Doctor of Philosophy
School of Accounting and Finance
Saerang, David Paul Elia, Accountability and accounting in a religious organisation: an interpretive ethnographic study of the Pentecostal Church of Indonesia, Doctor of Philosophy thesis, School of Accounting and Finance, University of Wollongong, 2003. https://ro.uow.edu.au/theses/1902
This thesis is an investigation of accountability and accounting practices in a Pentecostal Church in Indonesia. The church is an Indonesian-based organisation with an international operation. With approximately 8200 local churches scattered around the country as well as overseas and two million members, the church is currently regarded as one of the biggest Indonesian-based church organisations. To cope with increasing organisational needs, a multilevel organization structure is inescapable. In general, there are three major financial and organizational levels in this church, namely Central Board, Regional Boards, and Local Churches.
For the purpose of this study, three units of interest representing these three levels of the organisation units are selected as the researched sites. These units are the Central Board (CB), the North Sulawesi Regional Board (NSRB), and the Local Church of Bahu. Since accounting practices are related to and located with the financial elements of the organisation, the financially related issues of the researched units become the focus of investigation in this study. As a result, six different systems of funds, namely the tithe, offering, church reserve, condolence, regional board, and central board funds, are identified at the researched units. The first four involve the financial systems at the Local Church level.
Using an interpretive methodology coupled with an ethnographic research method to investigate, it is revealed that the accountability dynamics of these funds vary and are influenced by the religious belief system as well as the social and organizational dynamics of the church. These, in turn, implicate the role of accounting information and accounting practices in administering these funds. To analyse these phenomena, a model of accountability proposed by Laughlin (1996) is used as the theoretical model. This model which recognises the role of the 'higher principal' in the accountability relationship is used to analyse and provide explanation on the nature of the accountability dynamics of these funds as well as explanation on the how and why accounting is practised in the researched units of the organization.

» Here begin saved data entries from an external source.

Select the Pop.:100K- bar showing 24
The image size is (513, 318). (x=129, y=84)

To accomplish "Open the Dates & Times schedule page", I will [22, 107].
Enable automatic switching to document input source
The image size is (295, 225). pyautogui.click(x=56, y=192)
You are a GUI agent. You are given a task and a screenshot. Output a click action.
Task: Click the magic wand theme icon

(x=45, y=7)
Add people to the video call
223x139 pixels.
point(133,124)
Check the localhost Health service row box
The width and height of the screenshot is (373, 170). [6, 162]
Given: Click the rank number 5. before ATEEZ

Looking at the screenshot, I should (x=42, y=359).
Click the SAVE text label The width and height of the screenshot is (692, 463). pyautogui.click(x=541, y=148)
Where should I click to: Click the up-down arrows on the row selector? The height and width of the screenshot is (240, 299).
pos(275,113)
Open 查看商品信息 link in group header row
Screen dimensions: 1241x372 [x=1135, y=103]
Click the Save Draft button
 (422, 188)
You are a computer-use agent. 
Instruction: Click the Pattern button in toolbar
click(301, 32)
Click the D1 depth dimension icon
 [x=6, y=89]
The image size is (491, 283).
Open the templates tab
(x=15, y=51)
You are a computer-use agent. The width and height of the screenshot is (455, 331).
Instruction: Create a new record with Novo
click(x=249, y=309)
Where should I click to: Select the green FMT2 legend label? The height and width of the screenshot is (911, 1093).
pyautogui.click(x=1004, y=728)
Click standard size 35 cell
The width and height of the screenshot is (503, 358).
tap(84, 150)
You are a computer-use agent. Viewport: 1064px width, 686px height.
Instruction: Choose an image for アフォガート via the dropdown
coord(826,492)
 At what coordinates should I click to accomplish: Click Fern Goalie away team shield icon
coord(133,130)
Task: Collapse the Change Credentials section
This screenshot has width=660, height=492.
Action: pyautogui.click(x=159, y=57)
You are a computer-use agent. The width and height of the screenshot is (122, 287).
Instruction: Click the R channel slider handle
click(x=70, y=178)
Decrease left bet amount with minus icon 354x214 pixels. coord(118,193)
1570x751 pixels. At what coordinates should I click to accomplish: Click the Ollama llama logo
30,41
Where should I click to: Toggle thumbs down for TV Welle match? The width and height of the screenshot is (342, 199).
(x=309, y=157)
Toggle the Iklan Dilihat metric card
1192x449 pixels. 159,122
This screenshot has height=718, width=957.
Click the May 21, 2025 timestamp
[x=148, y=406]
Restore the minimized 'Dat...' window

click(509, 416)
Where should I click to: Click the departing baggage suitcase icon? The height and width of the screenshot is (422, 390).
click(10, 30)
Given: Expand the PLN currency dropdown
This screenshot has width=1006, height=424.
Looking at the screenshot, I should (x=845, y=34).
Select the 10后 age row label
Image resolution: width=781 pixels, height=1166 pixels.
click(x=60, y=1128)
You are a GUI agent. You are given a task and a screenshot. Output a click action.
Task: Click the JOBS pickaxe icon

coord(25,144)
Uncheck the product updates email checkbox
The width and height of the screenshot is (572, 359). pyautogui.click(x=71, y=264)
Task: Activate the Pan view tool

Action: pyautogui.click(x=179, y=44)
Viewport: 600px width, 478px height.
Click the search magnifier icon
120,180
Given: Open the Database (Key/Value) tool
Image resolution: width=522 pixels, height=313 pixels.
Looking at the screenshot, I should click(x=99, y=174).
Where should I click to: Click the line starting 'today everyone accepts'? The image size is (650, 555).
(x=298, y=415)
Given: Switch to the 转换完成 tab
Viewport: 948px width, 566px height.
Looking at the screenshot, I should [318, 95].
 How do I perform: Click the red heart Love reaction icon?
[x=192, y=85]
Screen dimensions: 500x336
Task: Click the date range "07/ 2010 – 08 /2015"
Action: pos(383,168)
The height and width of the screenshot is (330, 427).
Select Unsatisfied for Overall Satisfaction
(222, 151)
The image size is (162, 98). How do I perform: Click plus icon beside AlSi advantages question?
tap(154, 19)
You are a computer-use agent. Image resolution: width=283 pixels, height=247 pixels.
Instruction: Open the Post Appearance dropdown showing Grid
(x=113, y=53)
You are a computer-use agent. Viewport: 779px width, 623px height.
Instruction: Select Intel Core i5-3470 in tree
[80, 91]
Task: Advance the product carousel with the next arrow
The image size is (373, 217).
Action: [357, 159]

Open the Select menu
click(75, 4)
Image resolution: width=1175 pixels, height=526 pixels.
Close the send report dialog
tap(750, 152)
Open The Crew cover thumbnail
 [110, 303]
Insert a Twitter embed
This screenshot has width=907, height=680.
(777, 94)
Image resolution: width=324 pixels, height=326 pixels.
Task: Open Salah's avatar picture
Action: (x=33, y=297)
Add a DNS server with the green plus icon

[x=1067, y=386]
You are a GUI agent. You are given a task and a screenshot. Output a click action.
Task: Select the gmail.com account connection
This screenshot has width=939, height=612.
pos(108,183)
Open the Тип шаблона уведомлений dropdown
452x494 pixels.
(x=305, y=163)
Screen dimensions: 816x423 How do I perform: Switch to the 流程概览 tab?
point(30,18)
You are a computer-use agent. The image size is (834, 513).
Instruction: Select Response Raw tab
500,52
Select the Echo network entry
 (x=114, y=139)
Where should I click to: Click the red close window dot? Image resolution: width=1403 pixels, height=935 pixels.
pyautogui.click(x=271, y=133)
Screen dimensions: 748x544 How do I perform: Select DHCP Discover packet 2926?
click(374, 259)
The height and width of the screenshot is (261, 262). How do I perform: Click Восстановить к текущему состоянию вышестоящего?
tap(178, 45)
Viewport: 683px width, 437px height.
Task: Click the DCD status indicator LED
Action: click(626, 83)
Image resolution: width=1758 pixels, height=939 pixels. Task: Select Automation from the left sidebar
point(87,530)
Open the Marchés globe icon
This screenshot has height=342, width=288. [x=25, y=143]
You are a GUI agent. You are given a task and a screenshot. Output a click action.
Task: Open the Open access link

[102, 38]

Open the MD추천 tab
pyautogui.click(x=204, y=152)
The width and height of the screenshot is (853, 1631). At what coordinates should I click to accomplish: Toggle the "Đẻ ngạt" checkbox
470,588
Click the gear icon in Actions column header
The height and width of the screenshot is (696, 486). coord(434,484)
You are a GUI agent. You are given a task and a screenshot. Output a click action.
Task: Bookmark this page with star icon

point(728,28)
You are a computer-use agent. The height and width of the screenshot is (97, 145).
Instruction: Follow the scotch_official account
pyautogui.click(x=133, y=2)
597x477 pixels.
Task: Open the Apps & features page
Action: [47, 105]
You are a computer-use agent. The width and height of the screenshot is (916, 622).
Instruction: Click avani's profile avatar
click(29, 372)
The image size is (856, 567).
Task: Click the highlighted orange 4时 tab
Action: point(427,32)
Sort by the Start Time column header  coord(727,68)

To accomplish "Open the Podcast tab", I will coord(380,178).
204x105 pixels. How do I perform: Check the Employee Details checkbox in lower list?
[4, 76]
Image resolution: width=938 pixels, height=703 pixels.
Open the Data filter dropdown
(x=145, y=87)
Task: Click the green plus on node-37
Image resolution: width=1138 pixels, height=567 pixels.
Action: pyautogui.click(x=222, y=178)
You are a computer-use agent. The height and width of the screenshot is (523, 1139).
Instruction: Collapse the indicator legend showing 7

Based on the determinants underlying the dynamics of the accountability relationship of the church's funds it is concluded that the need for the accountability to these funds varies from ex-post communal to ex-ante contractual forms of accountability. For the funds requiring an ex-post, communal account, the role of accounting information is not evident and, therefore, the need for accounting practices is very minimal. The tithe and offering funds belong to this category. For the funds requiring an ex-ante, contractual account of accountability, on the other hand, the role of accounting information is evident. Therefore, the need for accounting practices is significant. The Central Board, Regional Board, and the Condolence funds belong to this group.
Unless otherwise indicated, the views expressed in this thesis are those of the author and do not necessarily represent the views of the University of Wollongong.